EDML - Electronic Data Markup Language

EDML - Electronic Data Markup Language Specification

Revision History
Date:  19/1/98
Version:   0.6
Comments:  first full draft; for comment

© I A Galbraith and D W Galbraith 1998. EDML is a trademark of OMS Services Ltd. Permission is given for this document to be copied or distributed in whole or in part subject to explicit acknowledgement being given in every case to the authors as the source and copyright owners of the material.

1. INTRODUCTION

The Electronic Data Markup Language (EDML) is a metadata coding system for use in defining the NAME component of name/value pairs in an HTML form.  EDML was initially conceived for Web forms-based EDI, but is a generic standard applicable to any application involving the transfer of data via Web forms or otherwise, and specifically including database applications.  EDML exploits codes, coding structures, and message/file structures defined in existing standards - and allows conversion between EDML representations and such standards - but is not restricted to such use.

EDML is not intended as a competitor to XML, it can be used as a standalone, HTML-based, metadata standard or alongside XML. EDML is designed for use within existing versions of HTML - and so with existing Web browsers - and with data representations and structures which already exist; EDML does not require any new mark-up tags.

1.1 Scope

This specification defines the objectives, general structure, syntax and semantics of EDML, and the means by which EDML data structures may be defined for use within HTML forms.  EDML is consistent with HTML version 2.0 and later, in particular as regards character set representation.

EDML subsets (‘EDML Types’) may be defined to ensure compatibility between EDML based forms and other data transfer standards (‘Source Standards’).  Sample EDML Types have so far been to provide compatibility with UN/EDIFACT messages, HL7 and the GEDCOM standard for genealogical data; examples showing compatibility between EDML and these standards are included as Appendices.  EDML Types for ANSI X12 and ISO 10303-21 are currently being defined.

EDML Types are defined via a conceptually similar mechanism to the use of DTDs within SGML; ie each EDML Type requires a formal definition of an EDML syntax which is a subset of the generic EDML syntax.  An EDML Type which is compatible with an existing standard is based upon the code sets, code structures and message/file definitions of that standard.

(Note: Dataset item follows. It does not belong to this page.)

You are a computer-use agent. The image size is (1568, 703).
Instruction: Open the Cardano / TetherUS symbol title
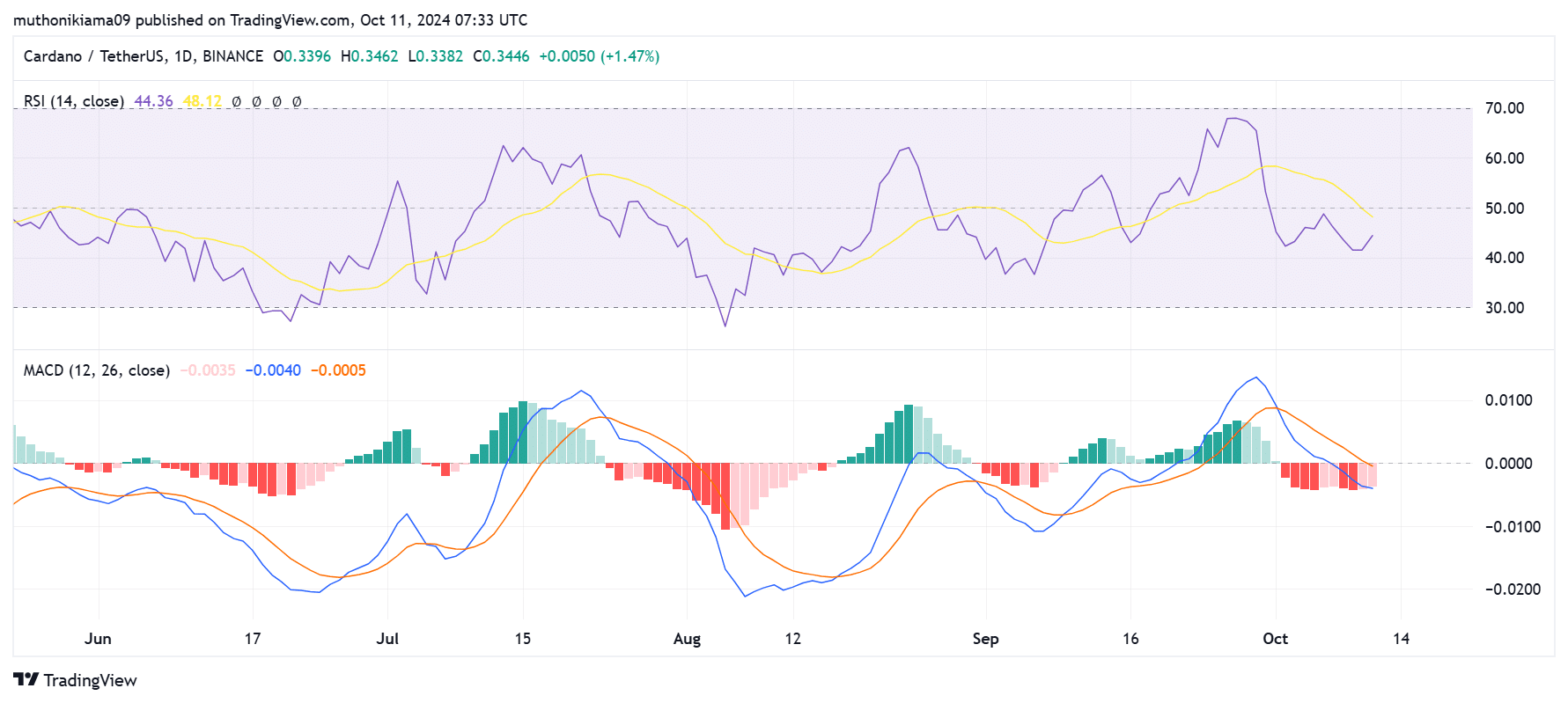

EDML Types may be defined which are independent of with existing standards.  In such cases, appropriate entity directories must be defined. Example applications here may include standards for web  information of a particular type such as online classified adverts, job listings, news etc.. EDML implementation will allow creation of standardised web site and web database creation tools and cross-searching accross multiple distributed sites, including multilingual access and standardised thesauri for 'fuzzy' searching.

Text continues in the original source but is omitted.